Роды у Верны были долгие и трудные. Ребенка забрали немедленно, чтобы она к нему не привязалась. Ей занесли инфекцию, которая привела к осложнениям и рубцам, но, как сообщила одна деловитая медсестра другой в пределах слышимости Верны, это и к лучшему, ведь таким девкам вообще не следует рожать. Как только Верна встала на ноги, ей сунули пять долларов и билет на автобус и велели вернуться в распоряжение матери, ведь она была все еще несовершеннолетняя.
Но Верна не могла взглянуть в лицо матери, а тем более всему городу, и поехала в центр Торонто. О чем она думала? Пожалуй, у нее в голове не было оформленных мыслей, одни чувства: беспросветное горе, а потом наконец-то искра гнева, вызова. Раз она все равно такая распутная дрянь, как все думают, то может с тем же успехом вести себя соответственно. И она вела себя соответственно – в промежутках между работой официантки и уборкой гостиничных номеров.
Ей колоссально повезло – судьба свела ее с женатым мужчиной намного старше, который ею заинтересовался. За три года секса в обеденный перерыв она скопила деньги на учебу. Она считала это справедливым обменом и не держала зла на мужчину. Он многому ее научил – ходить на высоких каблуках в числе прочего, но и гораздо более важным вещам – и она зацепилась и вылезла из ямы. Мало-помалу она выкорчевала образ Боба, который до тех пор – хотите верьте, хотите нет, – носила у сердца, как смятый засушенный цветок.
Она похлопывает лицо, чтобы снять отек, и заново подкрашивает ресницы – тушь растеклась, хотя на этикетке было написано, что она водостойкая. Мужайся, говорит себе Верна. На этот раз она не обратится в бегство. Она сильнее; теперь она справится и с пятью Бобами. И у нее стратегическое преимущество – ведь Боб понятия не имеет, кто она такая. Неужели она так изменилась? Да. Она выглядит гораздо лучше. Волосы – серебристый блонд, ну и различные достижения косметической хирургии, конечно. Но главная разница – в ее манере держаться, в уверенности. Сквозь этот фасад Бобу трудно будет разглядеть робкую сопливую дурочку с мышиными волосами, какой она была в четырнадцать лет.

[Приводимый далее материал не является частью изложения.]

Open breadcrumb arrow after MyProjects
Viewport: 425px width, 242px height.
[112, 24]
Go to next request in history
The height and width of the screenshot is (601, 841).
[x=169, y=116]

Наложив завершающий слой пудры, Верна возвращается в салон и встает в очередь к буфету за ростбифом и лососиной. Она съест мало – на публике она всегда ест мало: прожорливая женщина не может быть загадочной и притягательной. Она не ищет глазами Боба – вдруг он ее увидит и станет ей махать, а ей надо подумать, – и выбирает столик в дальнем конце зала. Но тут, откуда ни возьмись, является Боб и, даже не спросив разрешения, втискивается рядом с ней. Он полагает, что уже помочился на этот столбик, думает она. Изобразил свой автограф на стене. Отрезал голову охотничьему трофею и сфотографировался, поставив ногу на тушу. Как уже сделал однажды, много лет назад, хотя он этого не помнит. Она улыбается.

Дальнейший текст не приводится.